5.  Görülebilir ışık

Işık ya da görülebilir ışık, 400- 700 nm aralığında dalga boyuna sahip insan gözünün görebileceği bölgede olan iyonlaştırıcı olmayan radyasyon çeşididir.

6. Mor ötesi radyasyon

3.1 eV enerjinin (400 nm) üzerinde başlayan morötesi spektrumun, aşırı mor ötesi ışın bandının altında kalan, büyük bir bölümünü iyonlaştırıcı olmayan radyasyondur. Buna rağmen, bu enerjiye sahip tek bir fotonun biyolojik molekülleri elektronik olarak uyarabilmesi ve bu uyarma sonucunda meydana gelen istenmeyen reaksiyonların oluşturacağı hasarlardan dolayı, biyolojik açıdan tehlike yaratma özellikleri vardır.
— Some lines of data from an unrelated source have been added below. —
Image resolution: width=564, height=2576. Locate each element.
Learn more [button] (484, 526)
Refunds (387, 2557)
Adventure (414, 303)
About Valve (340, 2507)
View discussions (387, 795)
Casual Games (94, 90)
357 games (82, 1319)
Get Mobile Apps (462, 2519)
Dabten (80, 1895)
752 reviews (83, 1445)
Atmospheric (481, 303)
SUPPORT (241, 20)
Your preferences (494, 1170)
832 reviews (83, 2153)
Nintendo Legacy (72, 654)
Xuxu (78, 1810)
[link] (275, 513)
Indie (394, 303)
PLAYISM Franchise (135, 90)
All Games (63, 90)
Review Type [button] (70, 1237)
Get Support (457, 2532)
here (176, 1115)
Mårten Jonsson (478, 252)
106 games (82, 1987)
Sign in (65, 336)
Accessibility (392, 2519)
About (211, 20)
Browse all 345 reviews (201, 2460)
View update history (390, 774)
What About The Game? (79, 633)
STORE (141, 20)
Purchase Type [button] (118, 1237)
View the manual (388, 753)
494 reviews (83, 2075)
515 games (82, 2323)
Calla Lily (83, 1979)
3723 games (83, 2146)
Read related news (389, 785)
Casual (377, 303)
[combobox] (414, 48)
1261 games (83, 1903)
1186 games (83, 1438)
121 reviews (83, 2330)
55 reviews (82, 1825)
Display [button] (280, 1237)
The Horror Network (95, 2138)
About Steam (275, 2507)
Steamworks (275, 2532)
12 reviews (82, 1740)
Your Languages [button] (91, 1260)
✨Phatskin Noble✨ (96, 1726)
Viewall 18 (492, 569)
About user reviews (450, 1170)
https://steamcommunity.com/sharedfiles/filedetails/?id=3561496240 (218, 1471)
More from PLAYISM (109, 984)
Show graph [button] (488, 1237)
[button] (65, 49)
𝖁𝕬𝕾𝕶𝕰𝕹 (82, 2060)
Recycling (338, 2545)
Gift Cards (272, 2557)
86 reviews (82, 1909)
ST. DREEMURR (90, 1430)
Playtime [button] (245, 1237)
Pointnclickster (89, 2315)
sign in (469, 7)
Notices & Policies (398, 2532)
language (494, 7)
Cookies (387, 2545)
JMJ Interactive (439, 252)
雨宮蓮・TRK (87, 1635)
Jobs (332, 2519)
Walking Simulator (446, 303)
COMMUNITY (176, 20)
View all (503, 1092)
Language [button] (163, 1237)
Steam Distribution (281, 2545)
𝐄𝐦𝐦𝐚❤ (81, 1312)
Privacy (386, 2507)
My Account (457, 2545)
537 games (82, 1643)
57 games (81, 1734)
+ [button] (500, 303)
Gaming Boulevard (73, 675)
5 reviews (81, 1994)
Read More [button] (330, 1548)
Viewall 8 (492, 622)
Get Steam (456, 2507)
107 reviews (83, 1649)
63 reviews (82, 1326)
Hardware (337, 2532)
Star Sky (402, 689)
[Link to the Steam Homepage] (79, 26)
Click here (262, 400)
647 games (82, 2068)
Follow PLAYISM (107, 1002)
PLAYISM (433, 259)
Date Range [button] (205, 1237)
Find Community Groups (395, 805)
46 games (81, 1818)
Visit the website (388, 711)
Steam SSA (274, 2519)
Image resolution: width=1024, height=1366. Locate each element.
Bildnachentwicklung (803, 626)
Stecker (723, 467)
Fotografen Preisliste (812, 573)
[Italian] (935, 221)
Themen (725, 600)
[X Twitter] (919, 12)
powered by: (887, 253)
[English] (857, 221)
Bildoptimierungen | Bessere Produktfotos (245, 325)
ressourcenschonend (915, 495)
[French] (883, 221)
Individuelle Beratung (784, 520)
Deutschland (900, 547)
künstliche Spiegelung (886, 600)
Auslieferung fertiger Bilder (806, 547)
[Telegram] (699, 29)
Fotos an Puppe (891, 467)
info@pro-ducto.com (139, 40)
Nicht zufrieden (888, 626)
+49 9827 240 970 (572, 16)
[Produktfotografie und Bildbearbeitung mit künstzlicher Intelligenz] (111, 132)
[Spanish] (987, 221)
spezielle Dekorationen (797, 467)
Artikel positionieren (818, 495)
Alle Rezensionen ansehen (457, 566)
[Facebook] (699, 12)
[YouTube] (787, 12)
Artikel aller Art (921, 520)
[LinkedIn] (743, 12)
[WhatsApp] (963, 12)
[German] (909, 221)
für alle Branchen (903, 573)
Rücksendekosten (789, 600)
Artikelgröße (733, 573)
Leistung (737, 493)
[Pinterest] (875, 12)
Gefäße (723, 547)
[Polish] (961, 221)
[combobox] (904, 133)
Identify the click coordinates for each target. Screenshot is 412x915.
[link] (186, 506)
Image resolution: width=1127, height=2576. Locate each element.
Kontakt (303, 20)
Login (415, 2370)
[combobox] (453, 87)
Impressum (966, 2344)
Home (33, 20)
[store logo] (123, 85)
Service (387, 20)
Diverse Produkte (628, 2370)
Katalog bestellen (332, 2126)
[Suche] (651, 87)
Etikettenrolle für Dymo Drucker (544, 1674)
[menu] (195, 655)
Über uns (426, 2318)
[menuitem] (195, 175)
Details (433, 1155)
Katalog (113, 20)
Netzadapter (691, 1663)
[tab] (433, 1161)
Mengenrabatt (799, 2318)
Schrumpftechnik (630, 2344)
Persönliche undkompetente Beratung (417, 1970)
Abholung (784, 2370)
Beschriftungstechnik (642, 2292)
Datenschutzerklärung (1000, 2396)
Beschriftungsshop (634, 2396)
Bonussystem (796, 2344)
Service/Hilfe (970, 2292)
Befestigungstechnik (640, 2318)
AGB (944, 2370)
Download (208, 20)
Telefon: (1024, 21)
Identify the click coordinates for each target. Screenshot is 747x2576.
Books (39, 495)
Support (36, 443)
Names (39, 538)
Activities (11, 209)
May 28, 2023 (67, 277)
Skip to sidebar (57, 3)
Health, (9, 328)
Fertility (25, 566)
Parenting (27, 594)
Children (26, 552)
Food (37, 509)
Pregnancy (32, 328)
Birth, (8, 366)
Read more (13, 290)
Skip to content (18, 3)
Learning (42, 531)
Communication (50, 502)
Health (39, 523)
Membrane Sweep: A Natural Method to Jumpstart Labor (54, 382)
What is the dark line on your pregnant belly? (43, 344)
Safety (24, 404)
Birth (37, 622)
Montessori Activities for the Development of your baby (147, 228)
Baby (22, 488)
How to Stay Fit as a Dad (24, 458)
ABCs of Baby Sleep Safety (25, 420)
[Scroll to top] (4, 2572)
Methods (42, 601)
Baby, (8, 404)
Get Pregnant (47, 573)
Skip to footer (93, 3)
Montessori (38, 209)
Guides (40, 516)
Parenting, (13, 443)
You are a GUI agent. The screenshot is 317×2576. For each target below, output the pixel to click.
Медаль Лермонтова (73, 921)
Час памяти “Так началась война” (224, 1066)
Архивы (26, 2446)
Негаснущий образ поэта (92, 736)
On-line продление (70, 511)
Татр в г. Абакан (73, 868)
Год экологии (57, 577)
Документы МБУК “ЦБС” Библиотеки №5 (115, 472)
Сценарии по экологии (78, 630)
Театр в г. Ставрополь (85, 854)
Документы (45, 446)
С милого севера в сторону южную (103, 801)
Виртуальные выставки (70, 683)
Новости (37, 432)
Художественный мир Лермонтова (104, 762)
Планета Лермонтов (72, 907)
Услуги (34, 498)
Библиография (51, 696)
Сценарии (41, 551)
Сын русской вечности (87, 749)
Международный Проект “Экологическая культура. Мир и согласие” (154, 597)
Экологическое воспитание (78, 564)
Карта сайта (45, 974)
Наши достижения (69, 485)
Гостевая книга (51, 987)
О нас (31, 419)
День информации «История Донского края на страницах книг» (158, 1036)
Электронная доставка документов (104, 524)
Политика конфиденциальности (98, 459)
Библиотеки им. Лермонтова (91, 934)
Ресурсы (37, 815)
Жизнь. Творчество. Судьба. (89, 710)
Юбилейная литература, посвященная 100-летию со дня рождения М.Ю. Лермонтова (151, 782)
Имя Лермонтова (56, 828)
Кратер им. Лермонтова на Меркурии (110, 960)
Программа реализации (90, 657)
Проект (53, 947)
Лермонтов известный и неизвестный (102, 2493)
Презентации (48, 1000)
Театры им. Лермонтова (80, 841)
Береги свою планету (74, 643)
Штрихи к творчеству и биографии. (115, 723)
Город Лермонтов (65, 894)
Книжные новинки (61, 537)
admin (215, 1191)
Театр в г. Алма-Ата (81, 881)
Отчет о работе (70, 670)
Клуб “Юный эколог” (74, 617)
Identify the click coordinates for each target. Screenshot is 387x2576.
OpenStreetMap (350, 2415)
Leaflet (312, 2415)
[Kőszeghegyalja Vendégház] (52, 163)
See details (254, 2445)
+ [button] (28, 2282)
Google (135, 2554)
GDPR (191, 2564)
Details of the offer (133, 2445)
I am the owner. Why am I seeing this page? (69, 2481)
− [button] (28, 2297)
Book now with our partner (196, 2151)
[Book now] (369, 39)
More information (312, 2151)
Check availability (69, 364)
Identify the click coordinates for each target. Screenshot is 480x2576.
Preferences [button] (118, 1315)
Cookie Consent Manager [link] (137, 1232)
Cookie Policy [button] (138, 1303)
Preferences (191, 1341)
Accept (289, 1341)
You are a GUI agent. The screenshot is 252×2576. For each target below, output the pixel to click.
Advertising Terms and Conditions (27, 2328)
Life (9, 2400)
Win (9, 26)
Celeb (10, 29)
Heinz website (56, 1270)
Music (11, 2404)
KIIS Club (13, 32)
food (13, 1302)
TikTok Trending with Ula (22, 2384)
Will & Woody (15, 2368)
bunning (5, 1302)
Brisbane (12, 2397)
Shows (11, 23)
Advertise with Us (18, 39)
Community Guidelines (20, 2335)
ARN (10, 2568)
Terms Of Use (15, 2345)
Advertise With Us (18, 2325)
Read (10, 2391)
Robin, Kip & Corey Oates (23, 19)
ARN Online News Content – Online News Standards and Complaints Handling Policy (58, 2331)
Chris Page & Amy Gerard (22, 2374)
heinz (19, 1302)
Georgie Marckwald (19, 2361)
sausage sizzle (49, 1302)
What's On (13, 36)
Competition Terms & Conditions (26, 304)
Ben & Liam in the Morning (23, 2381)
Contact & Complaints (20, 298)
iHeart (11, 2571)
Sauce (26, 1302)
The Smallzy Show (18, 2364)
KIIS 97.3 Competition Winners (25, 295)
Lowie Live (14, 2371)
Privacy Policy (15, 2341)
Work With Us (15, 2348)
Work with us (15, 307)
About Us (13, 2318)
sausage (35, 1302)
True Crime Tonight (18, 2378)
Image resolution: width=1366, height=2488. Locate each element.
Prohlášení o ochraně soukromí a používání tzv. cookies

Bu özellilik morötesi spektrumun, gerçek bir iyonlaşma olmadan, biyolojik sistemlerde bir miktar iyonlaştırıcı radyasyon tehlikesi yaratmasına neden olur.  Tam tersine, hasar verici moleküler uyarılmaya neden olan çok küçük enerjili fotonlar içeren görülebilir ışık ve daha uzun dalgalı elektromanyetik radyasyonun (kızılötesi, mikrodalga ve radyo dalgaları ) birim enerjide vereceği hasar çok daha küçük olacaktır.

 

Referans:

[1] Kwan-Hoong Ng (20–22 October 2003). "Non-Ionizing Radiations – Sources, Biological Effects, Emissions and Exposures". Proceedings of the International Conference on Non-Ionizing Radiation at UNITEN ICNIR2003 Electromagnetic Fields and Our Health.